Blake and I have shared so much. We’ve lived under the same roof for over six weeks. We’ve spent time together; gotten to know each other. There’s something beautiful and tragic in his soul that speaks to mine. I want to know him. I want to know every inch of him.
My head swims with more questions than answers as we wind up the hill to the house. When we get there, Cooper is in the driveway. He walks alongside the Escalade as Blake pulls into the garage.
“Everything’s clear,” he says as Blake steps out of the car. “How were things on your end?”
“No problems,” Blake says, opening the tailgate and pulling out his bag. “But I want someone on the perimeter tonight.”
Cooper’s eyes flash to me and he tips his head at Blake in a question. “And tomorrow?”
Blake nods, moving toward the elevator and sliding in his key. “Tomorrow too,” he says, pressing his code into the panel.
“We’re still going through with it?” Cooper says warily.
The elevator door opens and Blake steps in. “Yes.”
I look at Blake as I follow him into the elevator, trying to sort what they’re saying, but it’s like they’re speaking in some secret agent code that I’m not privy to.
“ ’Night, Jezebel,” Cooper says as the door slides shut.
“What’s tomorrow?” I ask Blake as we descend.
“Saturday, last I looked,” he answers without looking at me.
“So . . . Saturdays now warrant someone on the perimeter?
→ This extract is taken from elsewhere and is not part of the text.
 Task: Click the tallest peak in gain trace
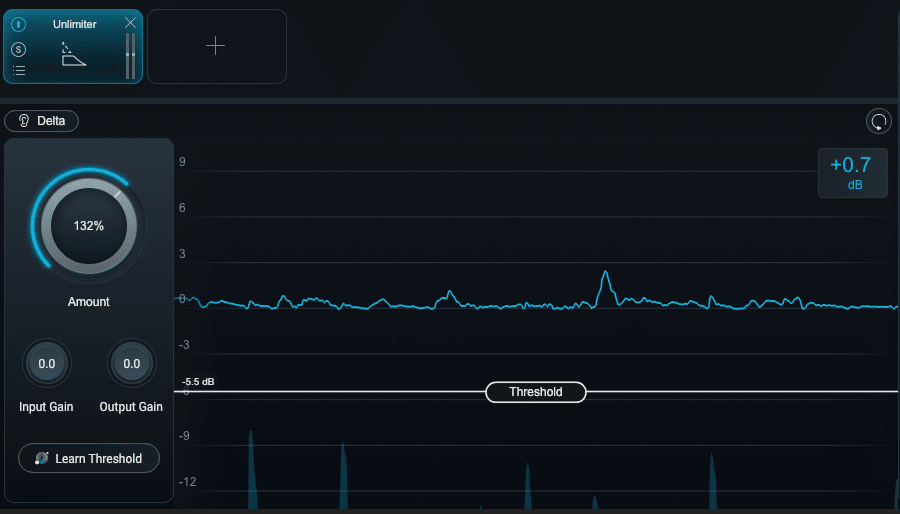(605, 274)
I thought we went out today because the danger has passed.”
Finally, as the door opens into the living room, Blake turns to face me. “I believe it has . . . and I want you to have your life back.” He rubs his neck, dropping his backpack on the tile floor. “I want that more than I can tell you . . . to give you back what I took. But we’re still in a little bit of a cooling off period, and as long as it’s my job, I’m going to keep you safe. We just need a few more days, Sam.”
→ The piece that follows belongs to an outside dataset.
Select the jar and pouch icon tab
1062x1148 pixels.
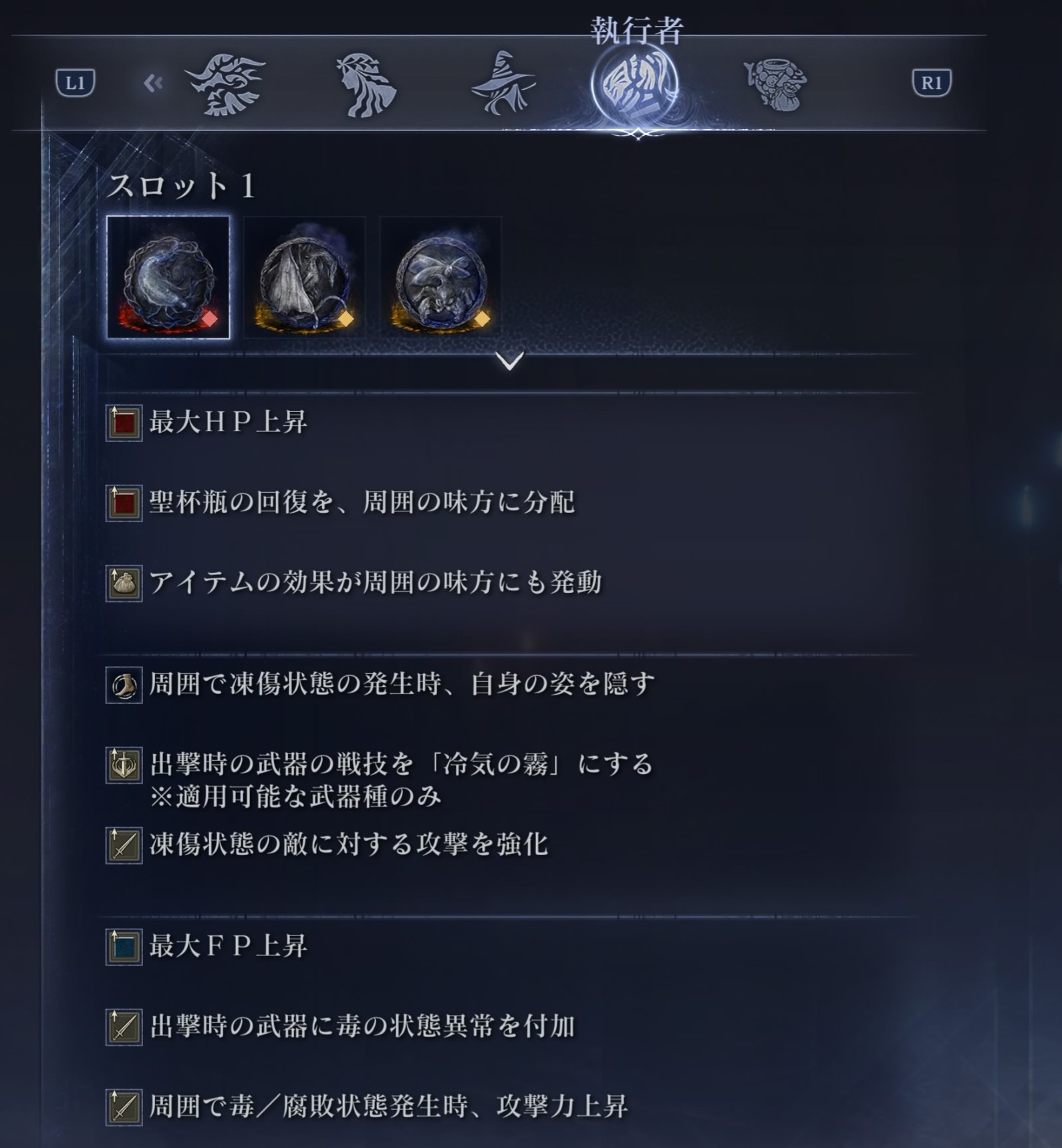coord(775,85)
He takes the mesh bag to the kitchen and pulls out the abalone, and I move to the window. Outside, the sun is setting over San Francisco, streaking the sky with lavender and crimson and gold. I step out onto the balcony, trying to keep the sudden pang in my chest off my face. Because in a few more days, this will all be over. In a few more days, I won’t be Blake’s responsibility anymore. I’m just now realizing that the thing I’ve been hoping for all along is the thing I’m dreading most.